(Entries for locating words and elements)
•••

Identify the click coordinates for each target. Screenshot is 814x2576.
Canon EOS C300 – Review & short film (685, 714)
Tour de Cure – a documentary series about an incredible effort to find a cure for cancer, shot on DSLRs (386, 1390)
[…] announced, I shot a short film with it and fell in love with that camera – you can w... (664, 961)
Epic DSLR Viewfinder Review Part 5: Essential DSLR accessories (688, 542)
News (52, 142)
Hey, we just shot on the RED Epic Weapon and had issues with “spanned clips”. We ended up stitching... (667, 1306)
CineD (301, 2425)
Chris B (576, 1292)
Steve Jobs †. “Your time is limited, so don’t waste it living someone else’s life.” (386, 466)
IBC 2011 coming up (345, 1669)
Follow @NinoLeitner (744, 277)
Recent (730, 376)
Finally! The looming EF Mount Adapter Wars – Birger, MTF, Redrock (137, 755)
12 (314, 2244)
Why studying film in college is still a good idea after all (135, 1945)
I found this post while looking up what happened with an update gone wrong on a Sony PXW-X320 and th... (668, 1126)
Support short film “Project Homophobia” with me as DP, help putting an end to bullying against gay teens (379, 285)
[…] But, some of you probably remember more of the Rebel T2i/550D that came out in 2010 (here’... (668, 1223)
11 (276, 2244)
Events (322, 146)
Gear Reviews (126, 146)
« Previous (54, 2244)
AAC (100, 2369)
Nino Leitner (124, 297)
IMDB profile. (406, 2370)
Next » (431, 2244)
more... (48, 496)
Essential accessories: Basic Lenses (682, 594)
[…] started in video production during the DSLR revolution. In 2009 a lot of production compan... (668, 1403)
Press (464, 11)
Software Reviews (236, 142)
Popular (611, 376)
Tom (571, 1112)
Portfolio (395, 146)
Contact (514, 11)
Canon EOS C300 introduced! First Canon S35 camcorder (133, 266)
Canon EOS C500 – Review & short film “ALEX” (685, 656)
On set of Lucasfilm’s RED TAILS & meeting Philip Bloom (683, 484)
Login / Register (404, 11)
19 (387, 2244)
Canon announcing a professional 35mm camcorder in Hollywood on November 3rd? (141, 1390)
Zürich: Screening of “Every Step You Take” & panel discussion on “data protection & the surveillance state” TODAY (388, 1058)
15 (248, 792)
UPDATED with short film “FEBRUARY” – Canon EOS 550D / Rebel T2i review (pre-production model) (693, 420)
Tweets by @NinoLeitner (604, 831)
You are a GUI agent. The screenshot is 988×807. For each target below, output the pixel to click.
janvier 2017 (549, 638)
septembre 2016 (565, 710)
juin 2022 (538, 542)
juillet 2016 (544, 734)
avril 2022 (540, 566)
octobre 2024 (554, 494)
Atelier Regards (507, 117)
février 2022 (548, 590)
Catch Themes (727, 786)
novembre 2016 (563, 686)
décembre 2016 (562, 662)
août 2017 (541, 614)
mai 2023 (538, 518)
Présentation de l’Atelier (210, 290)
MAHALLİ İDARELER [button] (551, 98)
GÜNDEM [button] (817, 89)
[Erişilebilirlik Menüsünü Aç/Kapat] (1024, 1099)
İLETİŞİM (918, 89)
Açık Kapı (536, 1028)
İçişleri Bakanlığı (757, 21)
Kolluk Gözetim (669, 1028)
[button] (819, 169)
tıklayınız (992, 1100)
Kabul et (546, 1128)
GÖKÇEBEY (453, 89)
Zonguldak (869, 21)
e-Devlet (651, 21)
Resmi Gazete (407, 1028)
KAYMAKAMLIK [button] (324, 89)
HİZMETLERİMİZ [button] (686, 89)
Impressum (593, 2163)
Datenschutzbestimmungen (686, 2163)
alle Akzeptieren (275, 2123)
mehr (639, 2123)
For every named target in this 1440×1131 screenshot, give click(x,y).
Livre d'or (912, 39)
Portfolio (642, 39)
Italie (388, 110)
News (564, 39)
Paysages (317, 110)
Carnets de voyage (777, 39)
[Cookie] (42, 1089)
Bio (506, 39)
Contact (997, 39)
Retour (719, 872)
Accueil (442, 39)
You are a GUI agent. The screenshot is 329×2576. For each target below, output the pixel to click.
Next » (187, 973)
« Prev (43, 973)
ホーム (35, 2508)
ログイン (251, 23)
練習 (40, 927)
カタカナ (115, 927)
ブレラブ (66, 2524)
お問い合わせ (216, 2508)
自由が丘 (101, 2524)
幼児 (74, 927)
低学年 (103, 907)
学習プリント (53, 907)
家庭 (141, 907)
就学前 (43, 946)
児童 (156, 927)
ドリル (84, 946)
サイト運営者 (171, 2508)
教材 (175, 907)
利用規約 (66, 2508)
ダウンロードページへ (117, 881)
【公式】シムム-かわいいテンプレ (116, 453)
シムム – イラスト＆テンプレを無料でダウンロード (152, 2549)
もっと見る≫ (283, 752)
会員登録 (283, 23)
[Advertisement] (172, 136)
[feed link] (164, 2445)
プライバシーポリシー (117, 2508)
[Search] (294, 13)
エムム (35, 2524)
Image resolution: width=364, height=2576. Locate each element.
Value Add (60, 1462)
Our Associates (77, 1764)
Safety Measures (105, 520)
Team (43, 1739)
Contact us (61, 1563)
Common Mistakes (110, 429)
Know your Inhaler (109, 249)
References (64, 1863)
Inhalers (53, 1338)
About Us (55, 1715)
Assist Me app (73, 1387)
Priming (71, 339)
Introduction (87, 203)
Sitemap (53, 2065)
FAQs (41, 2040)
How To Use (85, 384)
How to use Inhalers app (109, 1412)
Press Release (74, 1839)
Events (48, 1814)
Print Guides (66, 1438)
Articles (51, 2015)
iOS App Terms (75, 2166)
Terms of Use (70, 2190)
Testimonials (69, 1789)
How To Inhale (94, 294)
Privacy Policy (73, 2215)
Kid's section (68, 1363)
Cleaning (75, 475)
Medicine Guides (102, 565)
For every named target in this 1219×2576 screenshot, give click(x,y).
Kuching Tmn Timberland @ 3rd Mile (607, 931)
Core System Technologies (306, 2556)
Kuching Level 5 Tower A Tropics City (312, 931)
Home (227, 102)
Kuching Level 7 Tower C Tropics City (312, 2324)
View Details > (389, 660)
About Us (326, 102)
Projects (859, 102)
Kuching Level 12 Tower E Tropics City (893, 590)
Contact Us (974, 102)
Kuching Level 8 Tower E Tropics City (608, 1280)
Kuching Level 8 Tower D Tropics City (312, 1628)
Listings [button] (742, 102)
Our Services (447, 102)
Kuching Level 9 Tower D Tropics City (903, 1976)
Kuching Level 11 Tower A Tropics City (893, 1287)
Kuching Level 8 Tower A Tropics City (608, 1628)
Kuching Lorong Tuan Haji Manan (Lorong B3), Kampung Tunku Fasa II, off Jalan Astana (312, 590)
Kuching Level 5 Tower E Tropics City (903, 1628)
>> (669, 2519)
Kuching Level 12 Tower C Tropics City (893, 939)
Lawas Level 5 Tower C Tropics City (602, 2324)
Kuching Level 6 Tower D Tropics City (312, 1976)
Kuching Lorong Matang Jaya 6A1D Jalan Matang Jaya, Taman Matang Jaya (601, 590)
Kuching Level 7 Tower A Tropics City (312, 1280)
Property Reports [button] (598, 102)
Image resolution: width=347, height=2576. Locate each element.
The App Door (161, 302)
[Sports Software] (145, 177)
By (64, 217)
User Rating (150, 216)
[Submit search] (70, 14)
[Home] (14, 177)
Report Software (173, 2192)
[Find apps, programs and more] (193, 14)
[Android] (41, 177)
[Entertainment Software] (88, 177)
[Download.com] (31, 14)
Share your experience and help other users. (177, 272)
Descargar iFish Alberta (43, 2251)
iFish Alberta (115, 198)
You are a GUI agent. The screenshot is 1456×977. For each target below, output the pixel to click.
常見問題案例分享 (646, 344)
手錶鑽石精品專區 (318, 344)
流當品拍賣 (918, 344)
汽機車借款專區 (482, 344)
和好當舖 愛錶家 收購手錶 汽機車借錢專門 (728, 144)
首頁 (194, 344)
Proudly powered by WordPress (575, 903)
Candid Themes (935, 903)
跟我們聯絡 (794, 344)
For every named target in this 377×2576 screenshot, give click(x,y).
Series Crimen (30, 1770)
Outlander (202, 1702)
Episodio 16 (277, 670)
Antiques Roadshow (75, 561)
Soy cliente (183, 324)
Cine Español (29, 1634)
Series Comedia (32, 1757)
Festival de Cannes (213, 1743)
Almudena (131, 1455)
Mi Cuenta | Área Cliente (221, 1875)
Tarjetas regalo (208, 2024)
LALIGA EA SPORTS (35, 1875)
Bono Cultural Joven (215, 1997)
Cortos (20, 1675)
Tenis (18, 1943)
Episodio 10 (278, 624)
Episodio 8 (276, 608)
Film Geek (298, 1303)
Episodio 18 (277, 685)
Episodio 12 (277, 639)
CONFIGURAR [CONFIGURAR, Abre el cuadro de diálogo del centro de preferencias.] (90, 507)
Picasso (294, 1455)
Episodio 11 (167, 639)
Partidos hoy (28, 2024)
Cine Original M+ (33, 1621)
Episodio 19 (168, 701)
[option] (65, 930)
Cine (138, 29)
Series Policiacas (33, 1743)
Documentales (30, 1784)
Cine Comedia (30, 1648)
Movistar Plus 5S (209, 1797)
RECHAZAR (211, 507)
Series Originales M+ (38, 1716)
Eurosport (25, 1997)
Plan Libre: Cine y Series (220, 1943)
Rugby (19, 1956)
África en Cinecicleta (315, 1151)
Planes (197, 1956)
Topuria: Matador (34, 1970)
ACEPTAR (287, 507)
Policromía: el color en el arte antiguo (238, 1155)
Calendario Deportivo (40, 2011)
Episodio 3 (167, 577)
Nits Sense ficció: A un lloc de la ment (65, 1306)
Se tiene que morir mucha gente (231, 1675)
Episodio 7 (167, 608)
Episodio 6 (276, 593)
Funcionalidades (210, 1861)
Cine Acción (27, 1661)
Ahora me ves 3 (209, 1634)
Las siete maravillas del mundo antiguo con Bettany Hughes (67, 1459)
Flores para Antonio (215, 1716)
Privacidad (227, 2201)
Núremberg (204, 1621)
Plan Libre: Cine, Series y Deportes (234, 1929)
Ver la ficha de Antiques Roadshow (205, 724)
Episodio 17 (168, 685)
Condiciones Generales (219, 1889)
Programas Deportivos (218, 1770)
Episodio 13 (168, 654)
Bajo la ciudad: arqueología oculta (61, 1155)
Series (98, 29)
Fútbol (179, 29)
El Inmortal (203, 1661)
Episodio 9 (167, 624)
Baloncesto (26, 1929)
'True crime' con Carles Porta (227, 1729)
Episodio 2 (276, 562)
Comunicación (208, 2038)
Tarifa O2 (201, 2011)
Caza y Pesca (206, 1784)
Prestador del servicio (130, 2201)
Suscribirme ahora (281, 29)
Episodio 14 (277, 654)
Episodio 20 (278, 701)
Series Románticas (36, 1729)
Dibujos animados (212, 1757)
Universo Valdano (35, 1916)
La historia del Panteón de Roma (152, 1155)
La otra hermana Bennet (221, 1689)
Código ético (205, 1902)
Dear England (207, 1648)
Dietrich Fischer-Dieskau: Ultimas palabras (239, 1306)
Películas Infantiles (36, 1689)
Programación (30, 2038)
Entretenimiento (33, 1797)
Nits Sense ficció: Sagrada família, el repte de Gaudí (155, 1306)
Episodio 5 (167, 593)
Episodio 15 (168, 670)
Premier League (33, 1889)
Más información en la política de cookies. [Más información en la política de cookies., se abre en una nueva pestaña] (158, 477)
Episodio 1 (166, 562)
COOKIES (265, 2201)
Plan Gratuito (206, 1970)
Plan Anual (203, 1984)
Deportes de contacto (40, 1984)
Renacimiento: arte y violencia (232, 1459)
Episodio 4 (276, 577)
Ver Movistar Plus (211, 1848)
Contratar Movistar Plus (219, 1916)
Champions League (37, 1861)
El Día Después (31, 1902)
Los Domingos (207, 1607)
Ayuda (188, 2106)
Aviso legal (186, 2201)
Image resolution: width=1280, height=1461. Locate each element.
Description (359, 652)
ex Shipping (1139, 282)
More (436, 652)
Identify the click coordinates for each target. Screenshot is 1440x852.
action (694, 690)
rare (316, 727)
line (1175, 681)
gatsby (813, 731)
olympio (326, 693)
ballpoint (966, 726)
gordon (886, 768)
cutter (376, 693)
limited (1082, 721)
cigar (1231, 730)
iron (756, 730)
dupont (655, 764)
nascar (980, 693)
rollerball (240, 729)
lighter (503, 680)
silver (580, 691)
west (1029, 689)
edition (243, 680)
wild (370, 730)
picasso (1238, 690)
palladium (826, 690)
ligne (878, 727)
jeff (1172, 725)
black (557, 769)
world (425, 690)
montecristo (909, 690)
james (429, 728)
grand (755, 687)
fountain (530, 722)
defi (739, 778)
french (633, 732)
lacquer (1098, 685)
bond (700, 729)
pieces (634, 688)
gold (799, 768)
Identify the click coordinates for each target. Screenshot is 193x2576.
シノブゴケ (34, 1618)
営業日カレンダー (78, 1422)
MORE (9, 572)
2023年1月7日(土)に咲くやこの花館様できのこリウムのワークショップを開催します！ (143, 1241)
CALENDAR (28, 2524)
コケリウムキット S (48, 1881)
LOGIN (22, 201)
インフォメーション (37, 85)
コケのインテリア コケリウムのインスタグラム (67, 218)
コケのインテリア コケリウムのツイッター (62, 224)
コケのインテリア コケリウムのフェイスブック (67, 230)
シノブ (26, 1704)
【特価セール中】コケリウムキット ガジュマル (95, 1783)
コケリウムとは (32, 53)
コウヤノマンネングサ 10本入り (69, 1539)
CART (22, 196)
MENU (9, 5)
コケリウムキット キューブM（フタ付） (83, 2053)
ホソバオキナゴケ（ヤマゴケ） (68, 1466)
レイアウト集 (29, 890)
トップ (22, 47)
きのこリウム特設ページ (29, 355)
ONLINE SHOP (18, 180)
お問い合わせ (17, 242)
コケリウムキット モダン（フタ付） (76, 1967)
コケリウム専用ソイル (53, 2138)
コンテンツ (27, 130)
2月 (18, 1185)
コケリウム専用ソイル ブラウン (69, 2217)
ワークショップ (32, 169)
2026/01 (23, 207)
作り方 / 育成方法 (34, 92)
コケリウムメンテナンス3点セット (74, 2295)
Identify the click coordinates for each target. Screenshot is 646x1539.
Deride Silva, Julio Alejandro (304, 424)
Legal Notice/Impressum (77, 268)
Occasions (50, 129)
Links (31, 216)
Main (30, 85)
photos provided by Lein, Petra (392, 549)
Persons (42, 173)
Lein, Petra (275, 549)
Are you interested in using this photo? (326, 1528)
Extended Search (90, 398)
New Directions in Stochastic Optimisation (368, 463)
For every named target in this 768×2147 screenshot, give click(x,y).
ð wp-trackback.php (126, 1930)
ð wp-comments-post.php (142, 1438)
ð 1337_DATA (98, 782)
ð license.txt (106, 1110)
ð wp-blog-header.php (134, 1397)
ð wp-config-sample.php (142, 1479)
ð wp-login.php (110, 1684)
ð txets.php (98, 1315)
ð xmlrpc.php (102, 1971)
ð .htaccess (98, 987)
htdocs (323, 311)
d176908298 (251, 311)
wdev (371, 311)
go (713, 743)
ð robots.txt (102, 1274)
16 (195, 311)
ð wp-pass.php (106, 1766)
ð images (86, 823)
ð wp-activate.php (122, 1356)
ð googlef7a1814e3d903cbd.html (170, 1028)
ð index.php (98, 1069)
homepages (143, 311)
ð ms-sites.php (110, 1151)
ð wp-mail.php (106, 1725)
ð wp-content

•••

• Exercise objective: Rewrite the entries from the line containing "Ahora me ves 3 (209, 1634)" through the line containing "Dietrich Fischer-Dieskau: Ultimas", changing "Episodio" to "Capítulo" wherever it appears and leaving everything else unchanged.

• Solution below:
Ahora me ves 3 (209, 1634)
Las siete maravillas del mundo antiguo con Bettany Hughes (67, 1459)
Flores para Antonio (215, 1716)
Privacidad (227, 2201)
Núremberg (204, 1621)
Plan Libre: Cine, Series y Deportes (234, 1929)
Ver la ficha de Antiques Roadshow (205, 724)
Capítulo 17 (168, 685)
Condiciones Generales (219, 1889)
Programas Deportivos (218, 1770)
Capítulo 13 (168, 654)
Bajo la ciudad: arqueología oculta (61, 1155)
Series (98, 29)
Fútbol (179, 29)
El Inmortal (203, 1661)
Capítulo 9 (167, 624)
Baloncesto (26, 1929)
'True crime' con Carles Porta (227, 1729)
Capítulo 2 (276, 562)
Comunicación (208, 2038)
Tarifa O2 (201, 2011)
Caza y Pesca (206, 1784)
Prestador del servicio (130, 2201)
Suscribirme ahora (281, 29)
Capítulo 14 (277, 654)
Capítulo 20 (278, 701)
Series Románticas (36, 1729)
Dibujos animados (212, 1757)
Universo Valdano (35, 1916)
La historia del Panteón de Roma (152, 1155)
La otra hermana Bennet (221, 1689)
Código ético (205, 1902)
Dear England (207, 1648)
Dietrich Fischer-Dieskau: Ultimas palabras (239, 1306)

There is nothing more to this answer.